> [Task to carry out]:
From the first line to the last, give the records again exactly and skip the pictures.

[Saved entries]
::::
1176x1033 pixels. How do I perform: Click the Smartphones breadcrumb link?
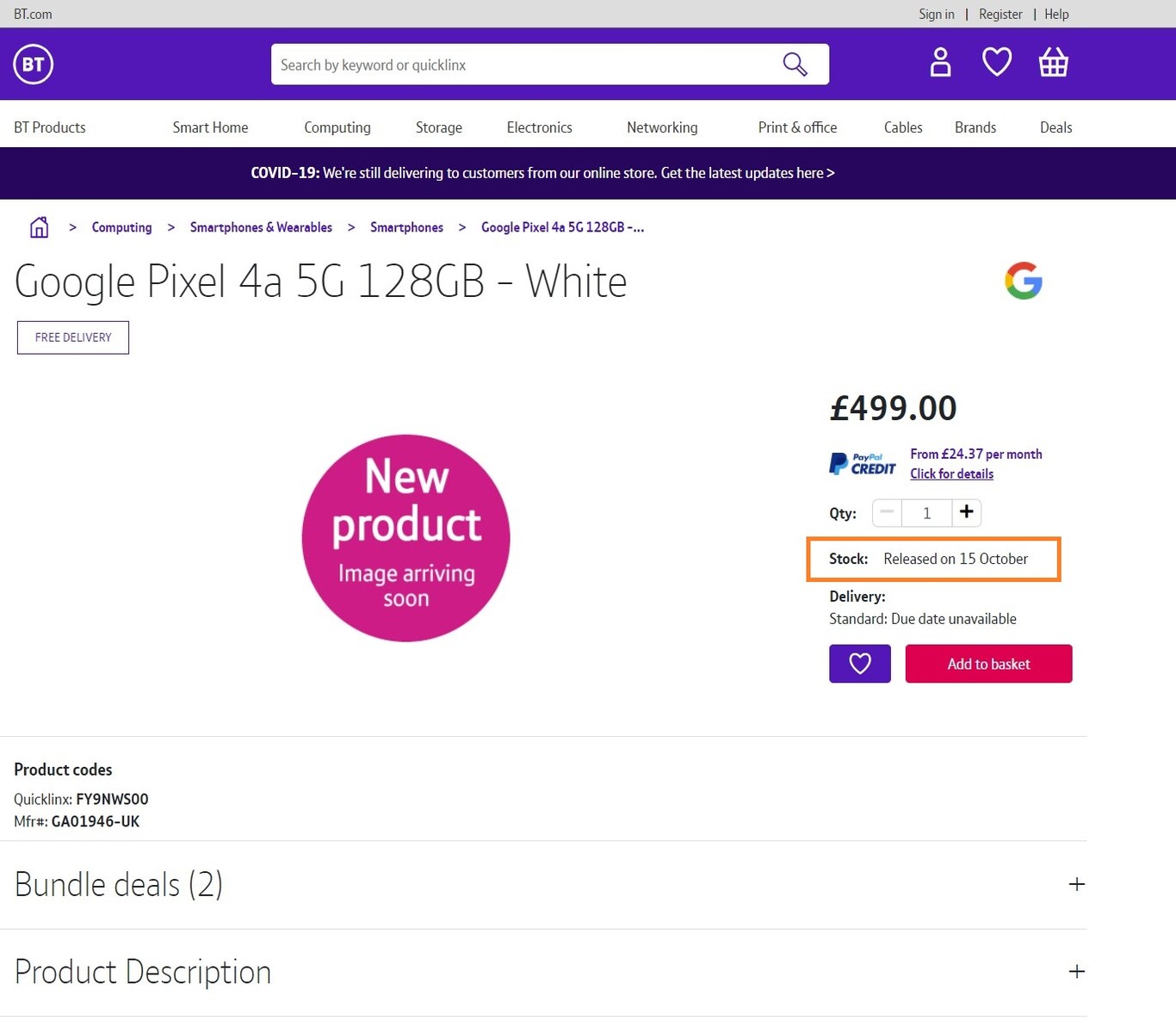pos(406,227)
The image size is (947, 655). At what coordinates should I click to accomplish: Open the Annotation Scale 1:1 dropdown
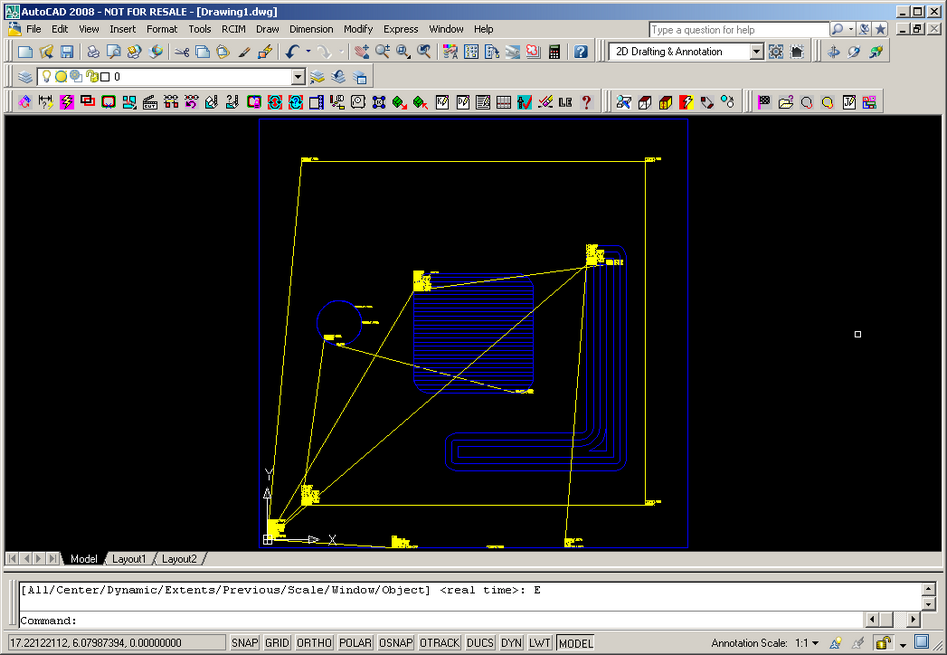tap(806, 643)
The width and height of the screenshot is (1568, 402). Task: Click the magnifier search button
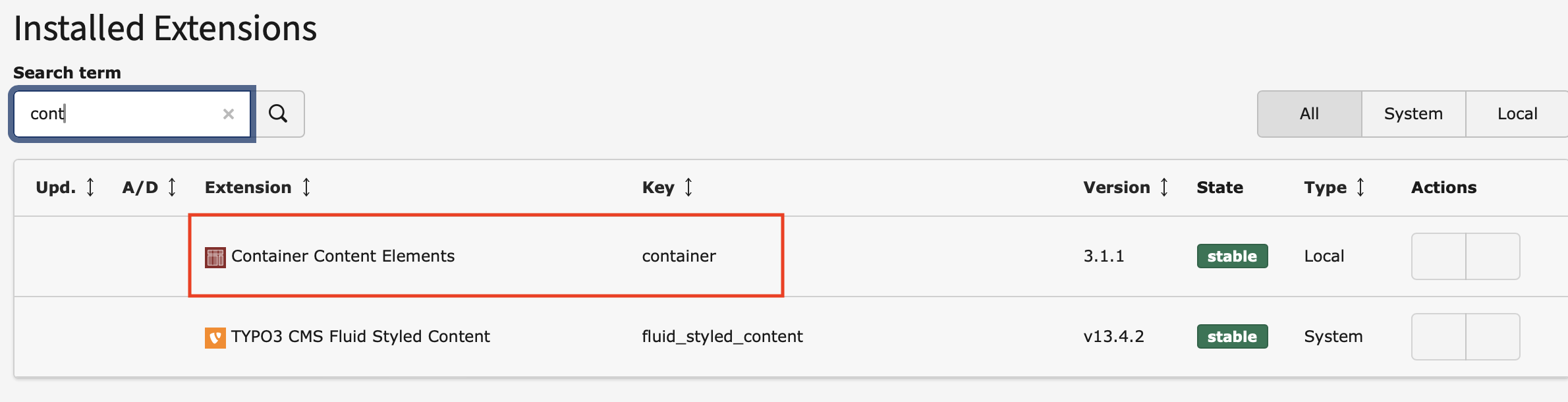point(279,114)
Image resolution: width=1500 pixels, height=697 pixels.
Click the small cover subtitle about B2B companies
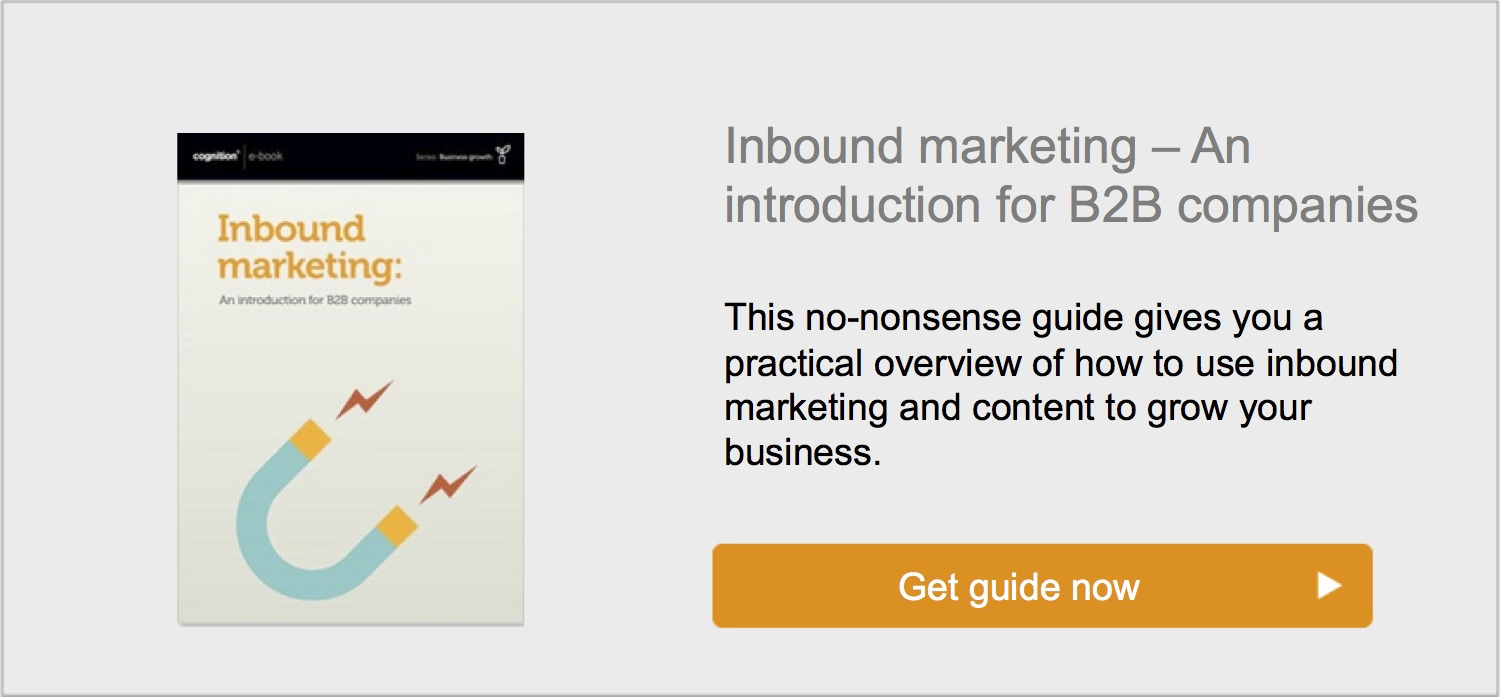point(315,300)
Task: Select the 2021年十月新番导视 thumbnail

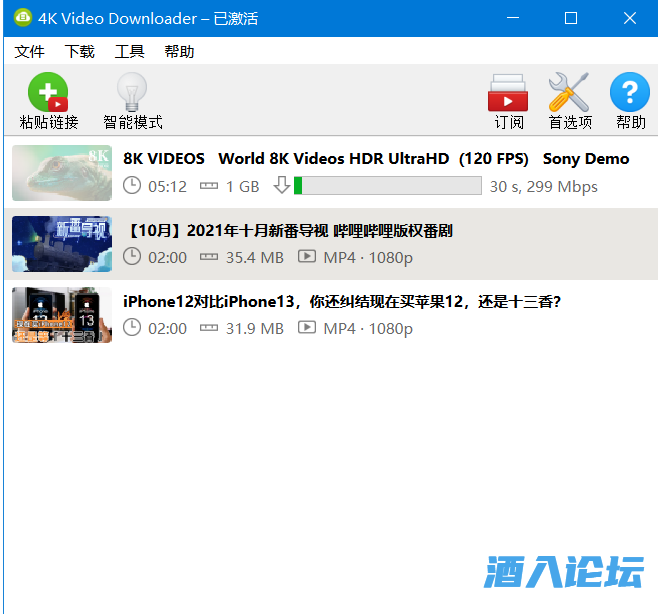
::::
> [Exercise response]:
1176x1033 pixels. How do I perform: Click the Smartphones breadcrumb link?
pos(406,227)
The image size is (947, 655). At what coordinates should I click to accomplish: Open the Annotation Scale 1:1 dropdown
tap(806, 643)
The width and height of the screenshot is (1568, 402). Task: Click the magnifier search button
point(279,114)
Image resolution: width=1500 pixels, height=697 pixels.
Click the small cover subtitle about B2B companies
point(315,300)
Task: Select the 2021年十月新番导视 thumbnail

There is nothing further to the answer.